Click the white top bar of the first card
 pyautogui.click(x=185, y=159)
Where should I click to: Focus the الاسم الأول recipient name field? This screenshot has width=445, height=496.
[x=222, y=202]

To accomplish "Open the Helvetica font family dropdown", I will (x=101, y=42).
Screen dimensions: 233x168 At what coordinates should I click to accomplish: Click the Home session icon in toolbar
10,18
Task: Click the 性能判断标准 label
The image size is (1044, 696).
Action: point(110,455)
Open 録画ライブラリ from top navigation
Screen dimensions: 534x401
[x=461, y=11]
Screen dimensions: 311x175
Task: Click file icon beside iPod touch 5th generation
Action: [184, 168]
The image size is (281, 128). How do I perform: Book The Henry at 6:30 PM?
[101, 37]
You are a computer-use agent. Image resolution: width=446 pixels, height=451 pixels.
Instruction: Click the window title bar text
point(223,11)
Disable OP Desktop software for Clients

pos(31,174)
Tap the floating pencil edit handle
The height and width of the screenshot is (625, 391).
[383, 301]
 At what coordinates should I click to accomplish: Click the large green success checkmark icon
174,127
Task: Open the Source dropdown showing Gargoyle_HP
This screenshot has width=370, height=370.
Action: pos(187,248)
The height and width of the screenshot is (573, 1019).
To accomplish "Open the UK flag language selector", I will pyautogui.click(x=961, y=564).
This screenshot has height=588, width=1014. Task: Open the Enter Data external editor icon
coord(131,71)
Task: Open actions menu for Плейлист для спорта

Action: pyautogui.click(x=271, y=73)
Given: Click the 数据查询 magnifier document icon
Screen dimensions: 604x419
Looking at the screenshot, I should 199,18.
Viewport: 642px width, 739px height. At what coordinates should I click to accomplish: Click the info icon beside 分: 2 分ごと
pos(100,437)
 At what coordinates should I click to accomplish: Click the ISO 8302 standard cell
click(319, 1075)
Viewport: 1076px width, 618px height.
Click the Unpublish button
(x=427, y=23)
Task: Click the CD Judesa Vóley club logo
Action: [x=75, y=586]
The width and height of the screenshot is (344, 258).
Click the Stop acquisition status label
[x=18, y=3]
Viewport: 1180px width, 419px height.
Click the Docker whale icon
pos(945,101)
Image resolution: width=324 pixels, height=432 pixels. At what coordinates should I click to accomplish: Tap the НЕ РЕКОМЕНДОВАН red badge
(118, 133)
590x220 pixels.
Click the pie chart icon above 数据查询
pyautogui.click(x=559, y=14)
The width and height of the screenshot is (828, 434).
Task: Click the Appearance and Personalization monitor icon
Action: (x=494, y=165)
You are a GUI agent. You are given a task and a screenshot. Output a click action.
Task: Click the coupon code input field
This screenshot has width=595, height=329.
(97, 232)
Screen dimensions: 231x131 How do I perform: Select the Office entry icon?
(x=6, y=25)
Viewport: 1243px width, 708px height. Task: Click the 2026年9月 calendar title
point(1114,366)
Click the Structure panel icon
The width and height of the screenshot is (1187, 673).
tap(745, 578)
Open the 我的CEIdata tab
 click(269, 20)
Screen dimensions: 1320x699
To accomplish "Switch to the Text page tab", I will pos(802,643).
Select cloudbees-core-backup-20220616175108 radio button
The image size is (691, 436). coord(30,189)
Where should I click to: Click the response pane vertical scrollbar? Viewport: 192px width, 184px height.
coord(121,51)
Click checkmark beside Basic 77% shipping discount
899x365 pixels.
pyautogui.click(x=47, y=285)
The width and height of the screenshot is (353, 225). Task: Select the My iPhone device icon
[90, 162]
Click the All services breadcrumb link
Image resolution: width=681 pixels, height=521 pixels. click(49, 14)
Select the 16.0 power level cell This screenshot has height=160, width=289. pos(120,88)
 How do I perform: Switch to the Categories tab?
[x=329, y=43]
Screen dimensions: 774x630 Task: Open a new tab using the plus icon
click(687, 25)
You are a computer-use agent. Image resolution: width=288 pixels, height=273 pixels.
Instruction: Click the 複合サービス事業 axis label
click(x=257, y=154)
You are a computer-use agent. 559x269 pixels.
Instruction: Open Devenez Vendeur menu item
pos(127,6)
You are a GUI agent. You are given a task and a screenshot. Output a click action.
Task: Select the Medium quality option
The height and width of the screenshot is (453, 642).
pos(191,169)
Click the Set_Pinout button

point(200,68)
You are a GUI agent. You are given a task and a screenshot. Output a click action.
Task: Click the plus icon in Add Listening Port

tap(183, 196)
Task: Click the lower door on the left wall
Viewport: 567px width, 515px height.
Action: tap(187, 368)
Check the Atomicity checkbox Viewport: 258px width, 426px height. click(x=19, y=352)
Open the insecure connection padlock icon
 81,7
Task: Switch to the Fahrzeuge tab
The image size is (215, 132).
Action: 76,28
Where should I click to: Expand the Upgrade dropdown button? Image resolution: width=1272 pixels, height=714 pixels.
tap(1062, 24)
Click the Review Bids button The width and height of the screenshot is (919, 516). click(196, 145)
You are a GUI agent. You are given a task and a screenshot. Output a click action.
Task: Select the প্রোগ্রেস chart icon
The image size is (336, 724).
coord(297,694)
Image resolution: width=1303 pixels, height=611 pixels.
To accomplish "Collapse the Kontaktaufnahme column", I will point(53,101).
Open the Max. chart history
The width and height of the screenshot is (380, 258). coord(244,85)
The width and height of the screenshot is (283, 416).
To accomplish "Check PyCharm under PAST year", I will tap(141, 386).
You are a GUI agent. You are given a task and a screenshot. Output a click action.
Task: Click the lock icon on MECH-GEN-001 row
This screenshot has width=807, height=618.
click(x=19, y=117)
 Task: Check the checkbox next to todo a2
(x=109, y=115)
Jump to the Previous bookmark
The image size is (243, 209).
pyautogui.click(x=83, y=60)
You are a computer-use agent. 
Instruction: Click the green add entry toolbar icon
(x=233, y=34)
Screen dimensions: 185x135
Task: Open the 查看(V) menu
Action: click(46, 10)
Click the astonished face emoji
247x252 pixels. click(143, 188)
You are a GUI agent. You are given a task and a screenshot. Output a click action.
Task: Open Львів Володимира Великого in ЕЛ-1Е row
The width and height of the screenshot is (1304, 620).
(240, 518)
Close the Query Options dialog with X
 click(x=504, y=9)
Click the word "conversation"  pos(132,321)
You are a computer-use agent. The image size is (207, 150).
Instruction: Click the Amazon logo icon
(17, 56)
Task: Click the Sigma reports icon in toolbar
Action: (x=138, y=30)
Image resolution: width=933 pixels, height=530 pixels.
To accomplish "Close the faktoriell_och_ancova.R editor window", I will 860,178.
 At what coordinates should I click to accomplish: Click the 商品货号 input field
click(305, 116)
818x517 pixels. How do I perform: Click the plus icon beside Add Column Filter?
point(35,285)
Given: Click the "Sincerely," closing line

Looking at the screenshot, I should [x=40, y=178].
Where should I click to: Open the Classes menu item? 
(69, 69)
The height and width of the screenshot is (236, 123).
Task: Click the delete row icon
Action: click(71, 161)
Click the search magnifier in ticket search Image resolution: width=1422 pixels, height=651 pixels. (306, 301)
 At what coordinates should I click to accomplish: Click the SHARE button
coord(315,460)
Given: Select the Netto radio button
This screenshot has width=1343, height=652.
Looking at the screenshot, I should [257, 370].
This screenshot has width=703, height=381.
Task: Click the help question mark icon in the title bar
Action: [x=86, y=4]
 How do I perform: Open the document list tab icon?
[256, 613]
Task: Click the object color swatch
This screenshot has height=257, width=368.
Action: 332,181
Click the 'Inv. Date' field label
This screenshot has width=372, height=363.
================================
- **To do**
The answer should hold exactly the lines running from the one with "the SHARE button" to the final line of the data, both ends counted.

- **Your response**
 At what coordinates should I click to accomplish: Click the SHARE button
coord(315,460)
Given: Select the Netto radio button
This screenshot has width=1343, height=652.
Looking at the screenshot, I should [257, 370].
This screenshot has width=703, height=381.
Task: Click the help question mark icon in the title bar
Action: [x=86, y=4]
 How do I perform: Open the document list tab icon?
[256, 613]
Task: Click the object color swatch
This screenshot has height=257, width=368.
Action: 332,181
Click the 'Inv. Date' field label
This screenshot has width=372, height=363.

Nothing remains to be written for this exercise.